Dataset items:
※ ※ ※

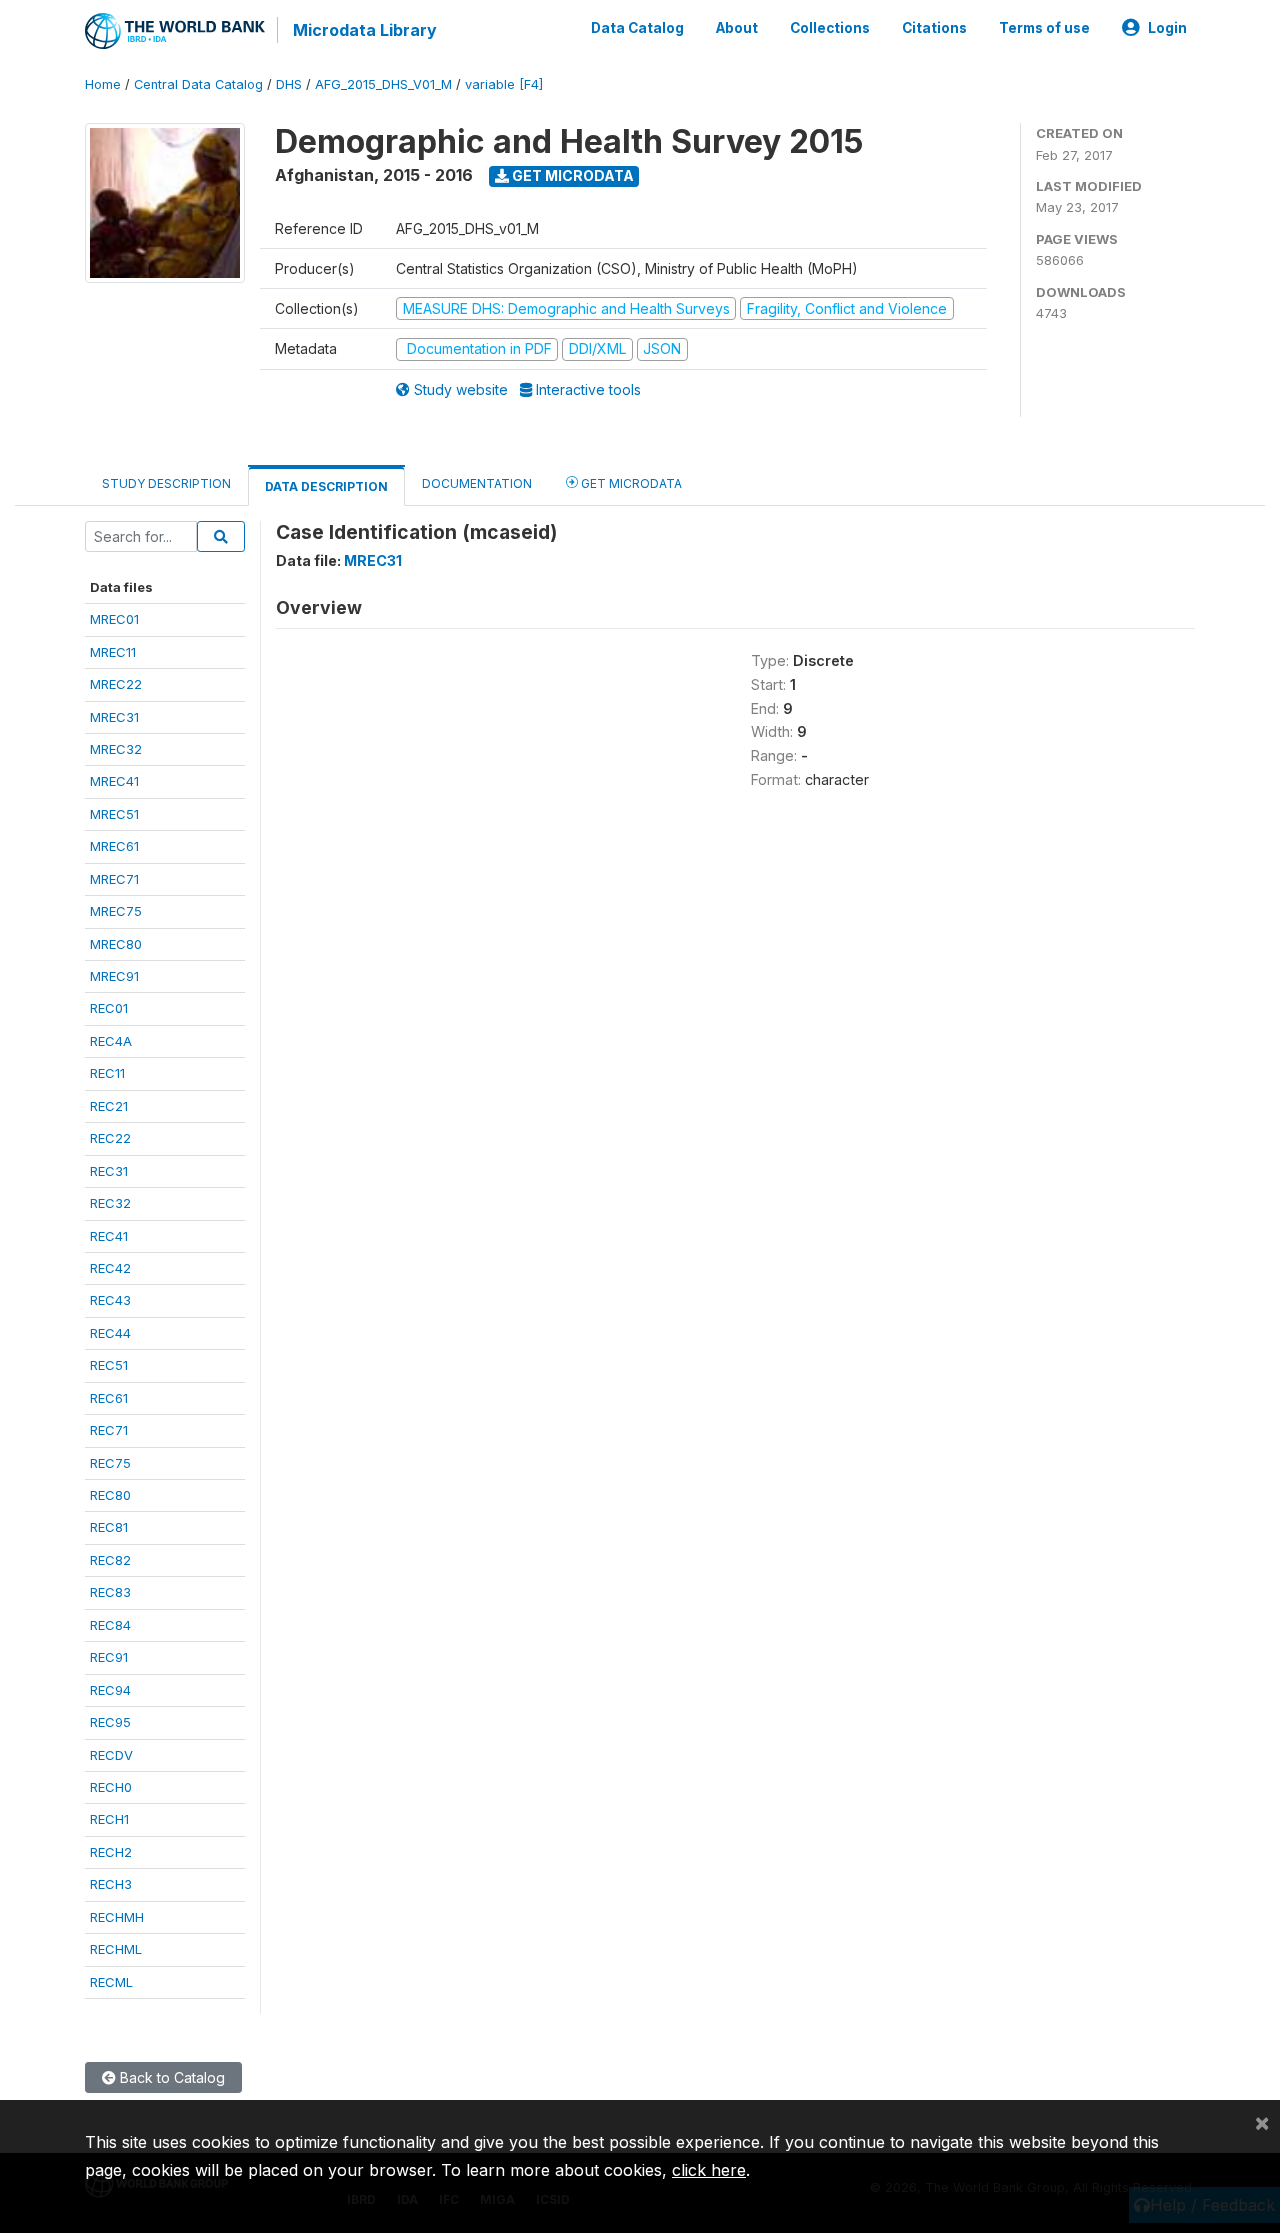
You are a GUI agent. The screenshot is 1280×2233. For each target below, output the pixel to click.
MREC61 (114, 846)
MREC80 (116, 944)
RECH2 (111, 1852)
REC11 (107, 1073)
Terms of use (1044, 28)
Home (103, 84)
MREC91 (114, 976)
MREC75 (116, 911)
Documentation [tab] (477, 483)
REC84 (110, 1625)
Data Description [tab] (326, 486)
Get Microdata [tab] (630, 483)
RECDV (111, 1755)
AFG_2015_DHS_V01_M (383, 84)
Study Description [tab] (166, 483)
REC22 (110, 1138)
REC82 (110, 1560)
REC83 (110, 1592)
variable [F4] (504, 84)
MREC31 (114, 717)
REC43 (110, 1300)
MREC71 (114, 879)
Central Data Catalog (198, 84)
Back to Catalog (170, 2077)
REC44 (110, 1333)
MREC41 (114, 781)
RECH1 (109, 1819)
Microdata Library (365, 30)
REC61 (109, 1398)
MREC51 (114, 814)
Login (1167, 28)
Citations (934, 28)
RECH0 (111, 1787)
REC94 (110, 1690)
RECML (111, 1982)
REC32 (110, 1203)
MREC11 (113, 652)
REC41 (109, 1236)
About (737, 28)
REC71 (109, 1430)
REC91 (109, 1657)
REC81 (109, 1527)
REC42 (110, 1268)
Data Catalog (637, 28)
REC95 (110, 1722)
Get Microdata (571, 175)
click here (709, 2170)
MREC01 (114, 619)
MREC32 (116, 749)
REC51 (109, 1365)
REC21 (109, 1106)
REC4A (111, 1041)
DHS (289, 84)
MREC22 (116, 684)
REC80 (110, 1495)
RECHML (116, 1949)
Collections (830, 28)
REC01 (109, 1008)
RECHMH (117, 1917)
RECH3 (111, 1884)
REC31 (109, 1171)
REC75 (110, 1463)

※ ※ ※

Required action: Repeat the records above exactly, from the first line through the line that contains "REC32 (110, 1203)", and leave out the pictures.

Finished exercise:
You are a GUI agent. The screenshot is 1280×2233. For each target below, output the pixel to click.
MREC61 (114, 846)
MREC80 (116, 944)
RECH2 (111, 1852)
REC11 (107, 1073)
Terms of use (1044, 28)
Home (103, 84)
MREC91 (114, 976)
MREC75 (116, 911)
Documentation [tab] (477, 483)
REC84 (110, 1625)
Data Description [tab] (326, 486)
Get Microdata [tab] (630, 483)
RECDV (111, 1755)
AFG_2015_DHS_V01_M (383, 84)
Study Description [tab] (166, 483)
REC22 (110, 1138)
REC82 (110, 1560)
REC83 (110, 1592)
variable [F4] (504, 84)
MREC31 (114, 717)
REC43 (110, 1300)
MREC71 (114, 879)
Central Data Catalog (198, 84)
Back to Catalog (170, 2077)
REC44 (110, 1333)
MREC41 (114, 781)
RECH1 (109, 1819)
Microdata Library (365, 30)
REC61 (109, 1398)
MREC51 (114, 814)
Login (1167, 28)
Citations (934, 28)
RECH0 (111, 1787)
REC94 (110, 1690)
RECML (111, 1982)
REC32 (110, 1203)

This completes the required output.